I feel myself draw up straight and move into auto-pilot. The scrambled synapses find their sequence and we chat. When I say chat, we danced. We conversationally tangoed each looking for the opening to broach the ‘are you high?’ question. Neither of us allowing that opening to occur. Neither wanting to be the first to drop the pretense. How ridiculous, and I remember thinking this at the time, that two adults were struggling to be adults on their own time because of a link to their grindstones. This continues for a while until some guy (who turns out to be her husband) sidles up and offers us both some MDMA, and the faking and parrying ends and we have a blast and uncovered a whole lot of shared history.

As fun as it was this little encounter got me thinking: is there an etiquette in these situations? And if so what is it and what drives it? Surely as two functioning adults, what you get up to on your own clock is your business and not something that you need to hide? Is it though? I’ve tried to project our next ‘work’ meeting and wonder how it will pan out with the knowledge we each have about it each other. I’d like to think it will be more open. That we’ll each understand where the other’s coming from and that the level of professionalism will remain intact and be more authentic for no longer being clouded in fake funk. Has my view of her changed knowing that she tucks into the same recreationals as I do? It would be more than hypocritical if it has. I wonder if I’ll take her as seriously? We’ll see…

Anyhow, the night moved on to include a woman jumping out of a cake, a bunch of grumpy little Playboy bunny waitresses getting grumpier and the smallest dwarf I’ve ever tripped over wondering around, dressed in a ring master’s coat, with beer and cocaine on a plate for the party boy…but that’s another story right there, which I may, may not get around to writing. If I do I’ll call ‘Who’s exploiting who: the ethics of dwarf hiring’, or something similar, but right now it’s time for a swim. Over and out.

Kids know it

You can’t hide greatness – especially from kids. We’d spent the winter solstice (+ 1) at a kid friendly wine farm. Weather was spectacular. Kids and adults had a great time. Loads of jungle gym type things to keep the daughters entertained. At various stages throughout the day I tried to get some photos of daughter 1 at play because I love taking them and more importantly because I’ve noticed she’s getting very shy as she grows up. She’s gone from wanting to be in front of whatever camera happened to be around to not wanting to be near one. Could be just a stage or she’s beginning to develop issues with her self-esteem. Who knows. She’s only 4 and a half.

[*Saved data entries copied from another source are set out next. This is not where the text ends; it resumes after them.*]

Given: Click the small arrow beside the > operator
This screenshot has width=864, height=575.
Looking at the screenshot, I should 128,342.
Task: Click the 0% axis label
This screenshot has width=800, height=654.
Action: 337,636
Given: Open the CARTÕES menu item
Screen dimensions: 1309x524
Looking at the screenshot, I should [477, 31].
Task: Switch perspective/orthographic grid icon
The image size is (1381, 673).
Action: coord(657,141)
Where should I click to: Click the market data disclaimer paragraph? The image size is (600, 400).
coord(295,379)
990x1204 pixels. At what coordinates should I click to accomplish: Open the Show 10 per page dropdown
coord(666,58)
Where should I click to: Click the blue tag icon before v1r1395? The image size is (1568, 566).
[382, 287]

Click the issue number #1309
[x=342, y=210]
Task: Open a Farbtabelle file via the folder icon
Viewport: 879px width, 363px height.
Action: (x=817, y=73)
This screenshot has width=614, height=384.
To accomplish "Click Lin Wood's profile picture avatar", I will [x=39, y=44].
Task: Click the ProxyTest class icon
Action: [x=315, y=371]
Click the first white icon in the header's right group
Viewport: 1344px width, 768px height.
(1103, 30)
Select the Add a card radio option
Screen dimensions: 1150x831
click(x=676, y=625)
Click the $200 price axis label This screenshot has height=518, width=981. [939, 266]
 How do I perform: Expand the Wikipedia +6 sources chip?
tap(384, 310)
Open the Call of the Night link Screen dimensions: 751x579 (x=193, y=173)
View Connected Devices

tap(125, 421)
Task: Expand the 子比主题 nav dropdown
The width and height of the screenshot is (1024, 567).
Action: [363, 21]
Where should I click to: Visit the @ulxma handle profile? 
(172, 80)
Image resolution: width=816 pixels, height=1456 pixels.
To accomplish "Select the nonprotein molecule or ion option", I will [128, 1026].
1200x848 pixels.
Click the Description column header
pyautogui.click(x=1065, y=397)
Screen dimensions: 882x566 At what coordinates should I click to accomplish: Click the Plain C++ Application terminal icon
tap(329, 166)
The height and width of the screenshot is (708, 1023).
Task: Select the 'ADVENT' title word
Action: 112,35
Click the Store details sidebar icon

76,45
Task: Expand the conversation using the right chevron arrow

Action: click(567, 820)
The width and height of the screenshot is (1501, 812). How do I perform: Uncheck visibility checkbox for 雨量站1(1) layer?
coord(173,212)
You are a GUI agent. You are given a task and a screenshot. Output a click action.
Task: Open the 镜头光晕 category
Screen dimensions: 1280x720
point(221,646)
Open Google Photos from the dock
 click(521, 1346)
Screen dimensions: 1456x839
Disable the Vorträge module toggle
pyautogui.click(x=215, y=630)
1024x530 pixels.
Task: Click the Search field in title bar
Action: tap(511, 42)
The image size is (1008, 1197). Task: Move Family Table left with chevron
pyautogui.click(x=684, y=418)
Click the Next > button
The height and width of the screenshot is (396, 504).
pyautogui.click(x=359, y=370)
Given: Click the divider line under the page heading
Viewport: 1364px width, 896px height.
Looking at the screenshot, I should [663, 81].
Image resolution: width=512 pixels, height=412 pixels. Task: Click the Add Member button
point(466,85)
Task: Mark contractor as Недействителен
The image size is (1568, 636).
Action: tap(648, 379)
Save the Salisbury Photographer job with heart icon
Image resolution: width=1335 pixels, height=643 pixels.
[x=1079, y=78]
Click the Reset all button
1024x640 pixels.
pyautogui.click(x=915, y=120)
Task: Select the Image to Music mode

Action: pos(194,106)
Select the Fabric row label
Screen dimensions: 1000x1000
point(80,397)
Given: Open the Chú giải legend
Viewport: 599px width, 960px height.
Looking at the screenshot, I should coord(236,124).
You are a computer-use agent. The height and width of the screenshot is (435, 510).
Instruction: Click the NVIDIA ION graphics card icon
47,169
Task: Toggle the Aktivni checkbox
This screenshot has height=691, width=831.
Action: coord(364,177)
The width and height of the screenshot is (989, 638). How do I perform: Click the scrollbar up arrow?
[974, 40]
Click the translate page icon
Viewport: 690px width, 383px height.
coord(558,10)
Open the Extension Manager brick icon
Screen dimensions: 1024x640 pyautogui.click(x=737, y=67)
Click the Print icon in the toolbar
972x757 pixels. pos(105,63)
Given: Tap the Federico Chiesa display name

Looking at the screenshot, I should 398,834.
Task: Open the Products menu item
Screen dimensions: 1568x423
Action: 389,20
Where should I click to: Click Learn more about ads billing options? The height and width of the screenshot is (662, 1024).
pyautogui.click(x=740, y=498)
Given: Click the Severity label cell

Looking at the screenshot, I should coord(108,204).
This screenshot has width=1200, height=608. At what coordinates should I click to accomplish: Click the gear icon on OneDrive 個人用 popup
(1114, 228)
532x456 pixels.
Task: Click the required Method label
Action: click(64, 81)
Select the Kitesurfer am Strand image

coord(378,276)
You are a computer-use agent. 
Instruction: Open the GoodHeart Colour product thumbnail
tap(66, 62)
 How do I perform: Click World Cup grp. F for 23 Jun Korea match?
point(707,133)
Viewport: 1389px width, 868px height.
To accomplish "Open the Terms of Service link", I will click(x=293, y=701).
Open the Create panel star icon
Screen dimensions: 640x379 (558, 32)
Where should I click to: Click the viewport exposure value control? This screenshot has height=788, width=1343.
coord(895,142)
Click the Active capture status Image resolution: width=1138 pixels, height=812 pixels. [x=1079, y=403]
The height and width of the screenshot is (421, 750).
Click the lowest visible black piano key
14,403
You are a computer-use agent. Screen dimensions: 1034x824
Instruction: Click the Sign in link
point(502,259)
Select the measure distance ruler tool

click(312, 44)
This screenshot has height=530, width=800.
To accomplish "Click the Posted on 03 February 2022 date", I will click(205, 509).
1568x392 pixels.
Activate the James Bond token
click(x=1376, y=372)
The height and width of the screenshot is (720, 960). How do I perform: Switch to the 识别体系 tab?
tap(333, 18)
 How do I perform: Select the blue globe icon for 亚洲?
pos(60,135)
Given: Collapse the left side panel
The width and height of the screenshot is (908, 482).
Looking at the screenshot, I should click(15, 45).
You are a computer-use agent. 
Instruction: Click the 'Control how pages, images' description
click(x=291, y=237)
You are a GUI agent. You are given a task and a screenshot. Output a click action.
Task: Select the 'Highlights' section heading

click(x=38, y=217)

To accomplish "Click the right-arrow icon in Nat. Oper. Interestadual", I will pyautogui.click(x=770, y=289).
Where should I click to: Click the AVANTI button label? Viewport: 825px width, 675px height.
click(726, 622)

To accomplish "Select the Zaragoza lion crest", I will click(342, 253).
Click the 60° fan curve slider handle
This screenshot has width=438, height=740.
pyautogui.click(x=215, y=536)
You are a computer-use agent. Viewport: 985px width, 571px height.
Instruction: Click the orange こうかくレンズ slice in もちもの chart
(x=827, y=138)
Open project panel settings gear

Every attempt to get a photo was thwarted with a turned head, pulled face, whinge. I gave up in the end. Skip to end of day and daughter 1 and I are walking to the car whilst everyone else  said packed up. To the left stood a 10 foot high statue of Nelson Mandela with one of his loud shirts and a walking stick in his hand. Daughter 1 grabbed me ‘Daddy please take a some photos of me with Nelson Mandela. Please’ She shot off and planted herself next to him, standing bolt upright with her little chest puffed out and smiling. I took a picture. Her head came up just above his knee. ‘Take another one. This time I want to hug him.’ She hugged his calf tight and I snapped away. ‘Now I want to stand in front of him and hug him again.’ I did what I was told, my mind racing. ‘Daddy I want you to put the pictures on Facebook so everyone knows I love Nelson Mandela.’ ‘Sweetie of course I will.’ She laughed and skipped back to me. Nelson Mandela died about 6 months after we moved back to South Africa. He was not a part of her life in Sydney. She hadn’t heard of him. So this well aimed love for a man she’d only heard about recently was staggering. She wasn’t fawning over One Direction or Katy Perry it was Madiba. How awesome is that? You can’t hide greatness. Especially from kids.

41 year old virgin

I’ve got a gun in my face and a steely-eyed 21 year old at the other end of it roughing me up and barking orders. My t-shirt’s ripped and I’m sweating like a pig. He shoves the gun harder between my eyes, I grab, twist and lock his arm whilst dispatching 3 quick kicks to his groin…and nobody bats an eyelid, for I’m just another self-defense virgin having their intro session to the ways of Krav Maga. ‘What the fuck’s that?’ you say, ‘sounds like a Vietnamese sauce or some vengeful Hawaiian god.’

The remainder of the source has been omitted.